(DOCUMENT SECTION)
— START —
It also comes after East Coast elections seem to foretell both fortune and potential danger for Republicans here.

The victories Tuesday of Republican candidates for governor in New Jersey and Virginia - two states that picked Barack Obama for president last year - appear to indicate GOP contenders can win on an economy-focused message.

Polls in those states showed voters who considered themselves 'independent' backed the GOP candidate by a hefty margin, an about-face from last year's election.

"You are going to see a similar pattern in the state of Illinois," Brady declared.

But a closely watched U.S. House race in upstate New York Tuesday may also be considered a warning.


Conservative activists, and some well-known party names like Sarah Palin, rejected a moderate Republican candidate in favor of a third-party contender who they said fell more in line with Republican doctrine. The dejected Republican dropped out over the weekend and backed Democrat Bill Owens, who beat the third-party candidate with about 49 percent of the vote - the first time a Democrat has won that seat in more than 100 years.
— END —
(RECORDS TO USE)
— START —
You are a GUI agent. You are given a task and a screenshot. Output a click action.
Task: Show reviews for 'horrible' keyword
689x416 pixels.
— END —
— START —
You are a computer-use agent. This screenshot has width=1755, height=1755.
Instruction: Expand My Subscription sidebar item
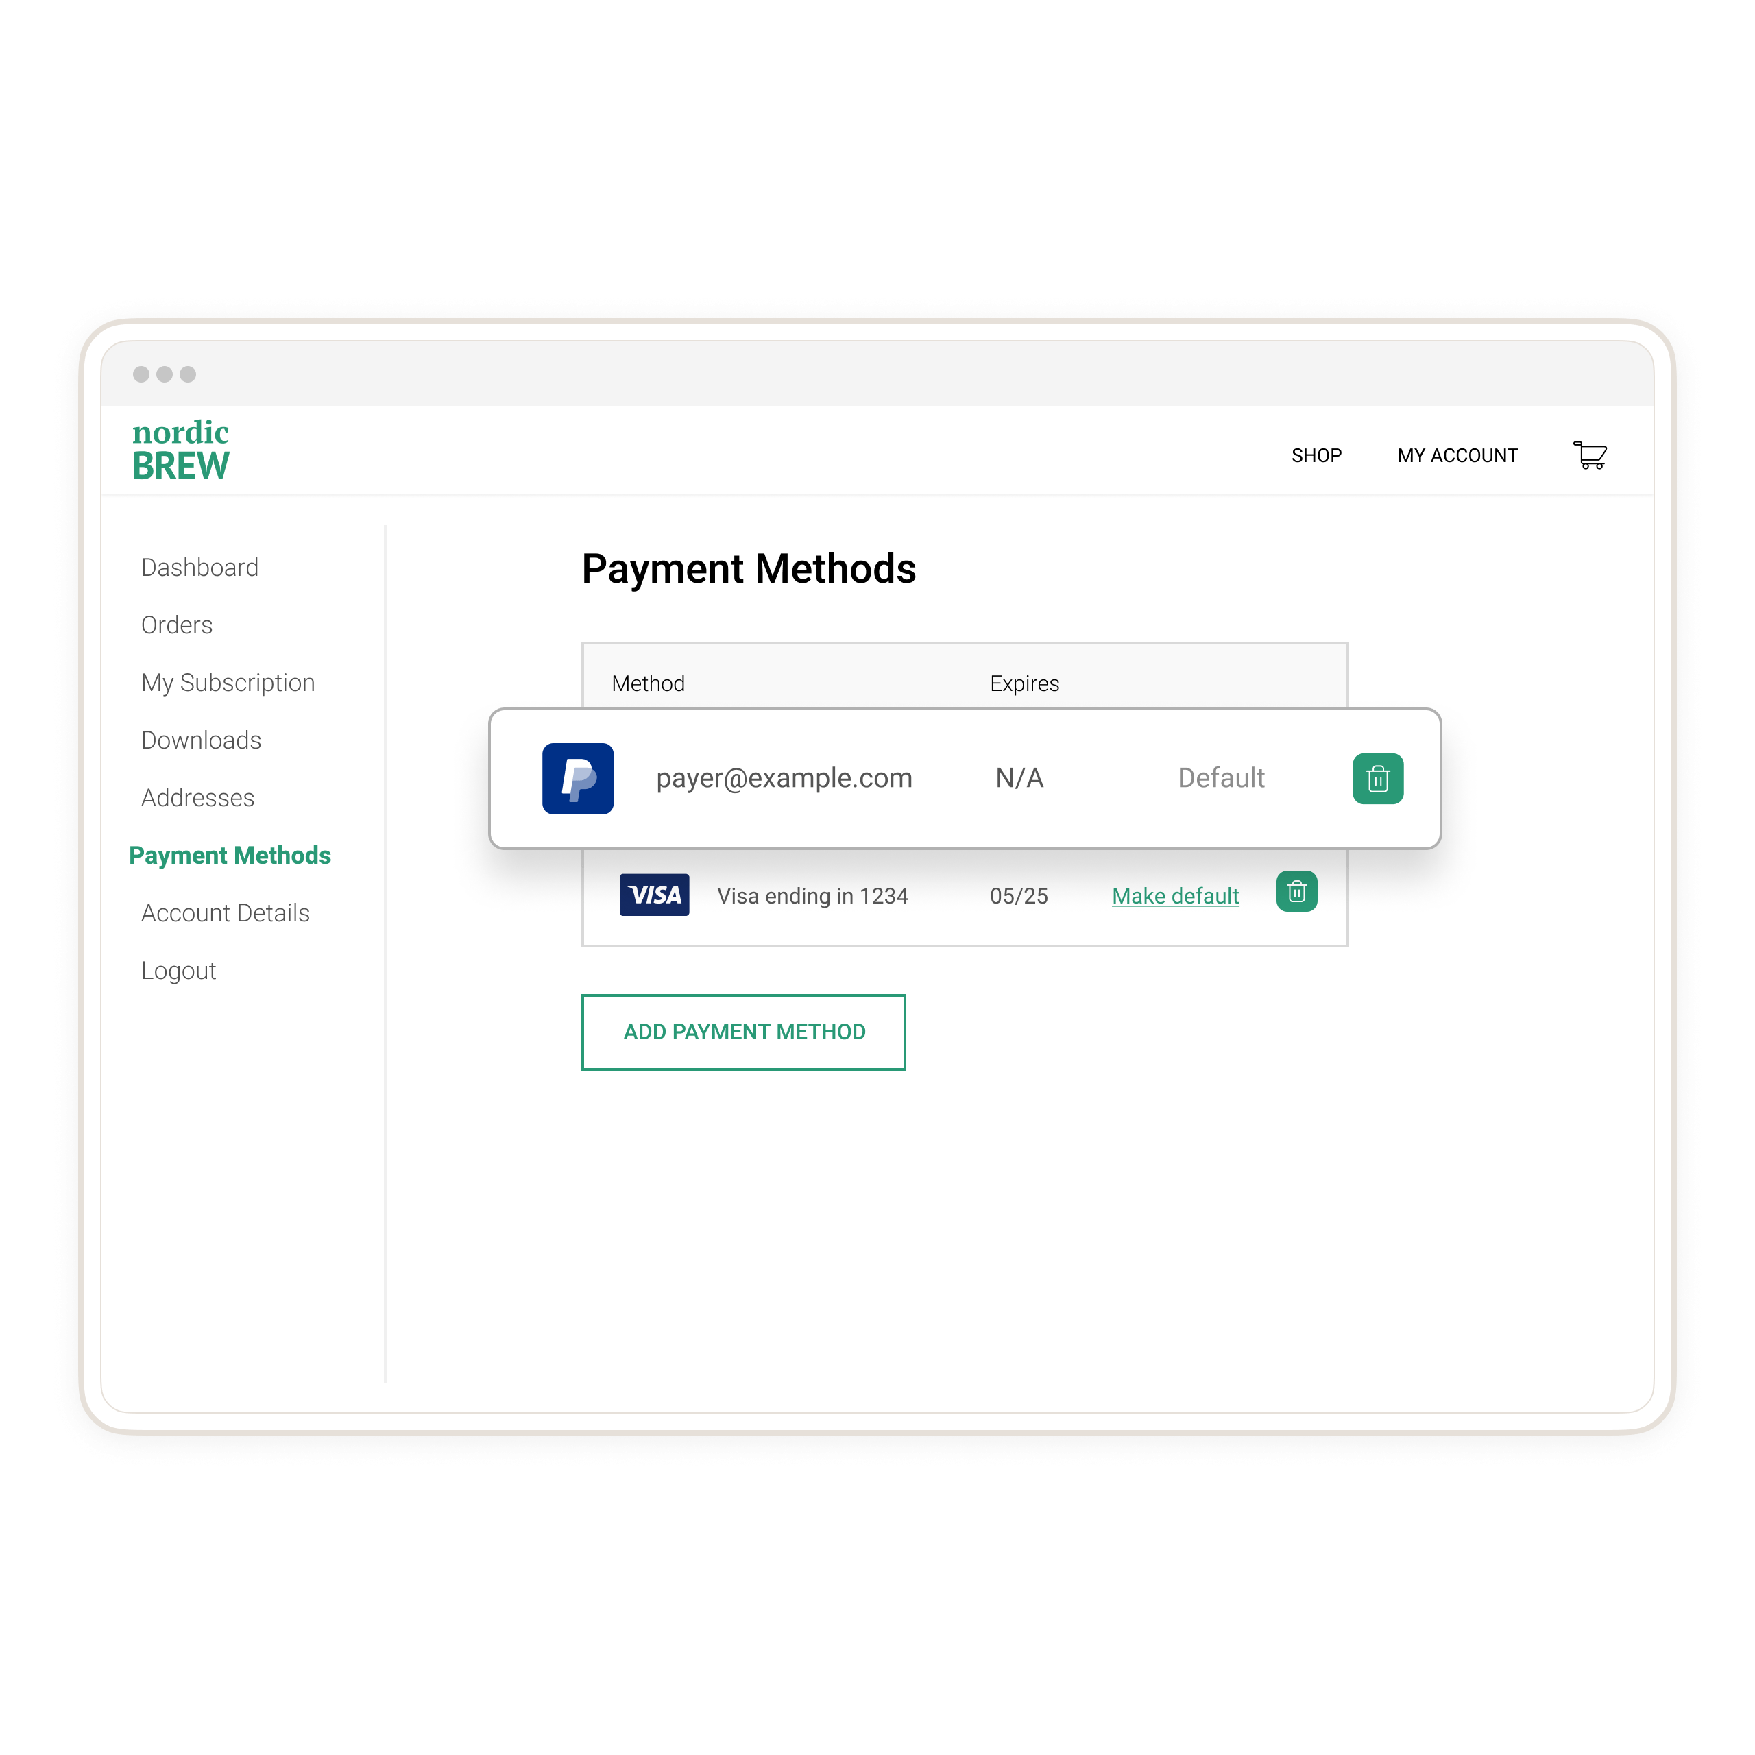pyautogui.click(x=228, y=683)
— END —
(WHAT THIS EXERCISE ASKS)
1. Could you reproduce the listing lines starting with the line with "You are a GUI" and going on through the line with "689x416 pixels.", swapping "screenshot" for "screen capture" and keeping everything else the same?
2. Can you write the next part of the news report on the Republican election outlook, picking up after its final sentence?

(EXPECTED RESPONSES)
1.
You are a GUI agent. You are given a task and a screen capture. Output a click action.
Task: Show reviews for 'horrible' keyword
689x416 pixels.

2.
Brady insisted Wednesday that kind of internal split will not occur in Illinois, even though similar divisions have hampered the chance of Republican candidates in Illinois general elections for years. Brady said if GOP candidates focus on the economy and ethics, the top issues on voters' minds these days, there will not be enough division to throw the party into chaos.

"If we stay on those issues," Brady said, "There is very little room for disagreement."